Mais surtout, plutôt que de s’intégrer dans une démarche de sobriété, elles permettent de subvenir à l’augmentation globale de la consommation et des besoins (comme on le voit sur le graphique ci-dessous).
Je ne dis pas qu’elles n’ont pas leur place, mais si l’on recherche la résilience, elles ne devraient être mises en œuvre qu’une fois les questions des besoins et du projet de société véritablement posées. Elles feraient alors probablement partie d’un écosystème de techniques et d’usages plus diversifiés, se complémentant les uns les autres dans une dynamique globale de décroissance de la consommation et de réduction des inégalités… ce dont nous sommes malheureusement très loin3 !
Peut-on dire que la vie s’organise aujourd’hui autour d’une éolienne industrielle comme elle s’organisait hier autour d’un moulin ?

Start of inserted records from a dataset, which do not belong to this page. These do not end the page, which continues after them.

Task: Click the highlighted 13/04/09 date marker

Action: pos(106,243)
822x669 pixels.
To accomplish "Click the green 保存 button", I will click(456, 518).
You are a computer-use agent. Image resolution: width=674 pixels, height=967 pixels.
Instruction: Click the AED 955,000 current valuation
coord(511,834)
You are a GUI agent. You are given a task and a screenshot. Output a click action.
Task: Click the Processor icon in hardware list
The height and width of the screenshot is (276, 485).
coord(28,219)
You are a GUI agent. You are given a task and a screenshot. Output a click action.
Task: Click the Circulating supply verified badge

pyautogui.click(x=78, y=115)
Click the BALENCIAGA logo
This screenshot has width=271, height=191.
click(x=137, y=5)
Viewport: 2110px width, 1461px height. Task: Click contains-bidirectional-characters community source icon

Peut-on dire que l’éolienne industrielle est une technique adaptée aux compétences et besoins des individus, et donc appropriée et appropriable ? Qu’elle engendre un monde plus sobre et plus juste ?
Ce schéma représente la consommation énergétique mondiale (en Mtoe)5. Il est clair que les énergies renouvelables (« hydraulique » et « autres ») s’ajoutent aux énergies carbonées pré-existantes... La célèbre « transition énergétique » n’existe donc pas. Elle est en réalité un « empilement énergétique » alimentant la croissance de la consommation globale.